Na een praatje over het weefsel vertelt hij dat hij aangehouden werd over Jack. 'Ik had de jongeheer 's morgens op zijn pony door het bos zien rijden', zegt hij.
'Dat klopt', zegt mevrouw Mac Tomkins, 'de pony is later thuisgekomen, maar zonder Jack. Het zo vreselijk, Roger, waar is dat kind nu?'
'Als ik de geruchten geloven mag, mevrouw', zegt Roger, 'is Jack gezond en wel in Edinburgh aangekomen!'
'Wat zeg je daar? Gregory! Gregory.'
'Nee, mevrouw, laat u meneer maar met rust. Ik zal u wel vertellen wat ik weet. Ik ben enkele dagen met mijn ezelwagen op stap geweest. Och, dan kom je overal. Bij de mensen en in de herbergen hoor je nog eens wat. En zo werd mij verteld dat Jack naar Edinburgh is gegaan. Een ander wist weer te vertellen dat hij daar goed en wel is aangekomen en nu bij vrienden verblijft.'
'O Roger, wat ben ik blij. Ik dank de lieve heiligen ...'
'Och mevrouw, die zullen er wel niet veel aan gedaan hebben. Ik dank de Heere, dat Hij Jack bij zijn vlucht heeft bewaard. Nu zal alles wel weer goedkomen. Maar nu moet ik nodig weg, mevrouw!'
En voor mevrouw Mac Tomkins het weet, zit Roger al weer in zijn ezelwagen en rijdt hij het erf af.

Een verboden preek

In het kleine huis van James Clipton zitten de leiders van de Hervorming bij elkaar. Knox is er ook en ergens in een hoekje bij de haard zit Jack. Het is zaterdagavond. Morgen zal Knox in St.

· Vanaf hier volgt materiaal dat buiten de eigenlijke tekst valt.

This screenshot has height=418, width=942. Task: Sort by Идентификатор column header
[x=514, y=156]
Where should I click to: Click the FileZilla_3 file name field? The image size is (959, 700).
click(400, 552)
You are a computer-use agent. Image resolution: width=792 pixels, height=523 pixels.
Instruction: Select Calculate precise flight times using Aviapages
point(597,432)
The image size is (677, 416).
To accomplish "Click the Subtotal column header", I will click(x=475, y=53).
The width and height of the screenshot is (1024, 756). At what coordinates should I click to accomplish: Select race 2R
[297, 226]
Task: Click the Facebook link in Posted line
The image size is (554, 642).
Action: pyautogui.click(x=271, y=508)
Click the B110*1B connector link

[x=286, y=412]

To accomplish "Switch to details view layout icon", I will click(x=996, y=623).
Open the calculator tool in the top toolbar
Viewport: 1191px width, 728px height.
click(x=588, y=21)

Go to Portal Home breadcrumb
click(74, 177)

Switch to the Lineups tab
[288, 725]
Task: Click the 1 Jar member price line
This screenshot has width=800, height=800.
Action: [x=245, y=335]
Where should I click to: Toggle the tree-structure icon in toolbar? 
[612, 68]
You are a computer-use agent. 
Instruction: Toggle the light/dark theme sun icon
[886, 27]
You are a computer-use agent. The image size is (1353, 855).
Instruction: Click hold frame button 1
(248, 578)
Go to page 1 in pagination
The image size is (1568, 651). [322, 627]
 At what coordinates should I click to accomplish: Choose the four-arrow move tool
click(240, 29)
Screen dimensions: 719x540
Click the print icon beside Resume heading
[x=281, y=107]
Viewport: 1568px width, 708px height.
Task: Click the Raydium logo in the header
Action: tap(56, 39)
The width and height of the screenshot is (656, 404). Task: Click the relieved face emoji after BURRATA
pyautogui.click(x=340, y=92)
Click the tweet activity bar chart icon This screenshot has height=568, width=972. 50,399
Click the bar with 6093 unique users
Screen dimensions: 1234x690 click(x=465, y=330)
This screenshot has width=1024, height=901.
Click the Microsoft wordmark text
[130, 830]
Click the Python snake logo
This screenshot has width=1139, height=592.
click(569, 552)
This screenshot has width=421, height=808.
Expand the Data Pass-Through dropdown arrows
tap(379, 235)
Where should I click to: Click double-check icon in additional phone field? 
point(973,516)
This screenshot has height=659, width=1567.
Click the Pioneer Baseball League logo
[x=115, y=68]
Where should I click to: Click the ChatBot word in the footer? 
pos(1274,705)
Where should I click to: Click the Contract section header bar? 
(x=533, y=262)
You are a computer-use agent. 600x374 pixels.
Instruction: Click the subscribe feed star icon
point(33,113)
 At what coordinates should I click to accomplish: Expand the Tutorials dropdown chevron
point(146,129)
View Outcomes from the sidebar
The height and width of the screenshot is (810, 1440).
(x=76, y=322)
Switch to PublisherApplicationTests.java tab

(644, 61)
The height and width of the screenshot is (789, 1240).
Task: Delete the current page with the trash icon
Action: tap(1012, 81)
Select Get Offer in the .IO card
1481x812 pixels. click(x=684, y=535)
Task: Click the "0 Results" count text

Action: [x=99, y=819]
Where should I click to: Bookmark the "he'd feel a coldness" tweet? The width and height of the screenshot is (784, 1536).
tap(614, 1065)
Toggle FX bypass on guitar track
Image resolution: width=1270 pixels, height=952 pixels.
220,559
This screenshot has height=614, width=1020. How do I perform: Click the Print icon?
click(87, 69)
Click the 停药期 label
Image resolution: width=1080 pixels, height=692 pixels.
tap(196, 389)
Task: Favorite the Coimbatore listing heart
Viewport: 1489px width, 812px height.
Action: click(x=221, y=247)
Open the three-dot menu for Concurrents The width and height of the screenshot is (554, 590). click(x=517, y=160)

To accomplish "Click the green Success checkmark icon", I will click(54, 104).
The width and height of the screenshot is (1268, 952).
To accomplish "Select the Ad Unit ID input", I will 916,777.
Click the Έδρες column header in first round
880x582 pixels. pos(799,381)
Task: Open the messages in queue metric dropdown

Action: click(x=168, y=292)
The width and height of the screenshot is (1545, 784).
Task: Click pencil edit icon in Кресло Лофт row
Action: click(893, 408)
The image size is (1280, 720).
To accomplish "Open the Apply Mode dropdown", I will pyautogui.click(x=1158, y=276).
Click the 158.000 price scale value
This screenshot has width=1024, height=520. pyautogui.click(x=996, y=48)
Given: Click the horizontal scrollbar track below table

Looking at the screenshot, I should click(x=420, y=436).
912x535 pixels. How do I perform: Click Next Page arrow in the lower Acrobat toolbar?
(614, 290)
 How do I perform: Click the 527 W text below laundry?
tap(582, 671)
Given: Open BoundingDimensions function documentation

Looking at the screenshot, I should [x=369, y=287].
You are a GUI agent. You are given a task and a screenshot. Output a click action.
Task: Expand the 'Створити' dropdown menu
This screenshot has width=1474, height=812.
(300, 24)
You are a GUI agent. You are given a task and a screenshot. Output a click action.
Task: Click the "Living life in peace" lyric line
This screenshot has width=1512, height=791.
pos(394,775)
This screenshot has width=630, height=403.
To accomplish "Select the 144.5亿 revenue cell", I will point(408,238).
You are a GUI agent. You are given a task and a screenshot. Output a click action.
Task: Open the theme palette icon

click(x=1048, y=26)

Andrews preken en Jack mag met James mee naar de kerk.
'Het is een ongewone tijd, heren', begint Knox, als iedereen zit. 'Het is een ongewone tijd om te vergaderen, maar daarvoor heb ik een ernstige reden. Zoals u weet, zullen we morgen met de openbare prediking beginnen. Dat is al algemeen bekend geworden en ik verwacht dat de kerk morgen goed vol zal zijn.'
'Ja ja, daar kunt u op rekenen, dominee!' wordt er van verschillende kanten geroepen.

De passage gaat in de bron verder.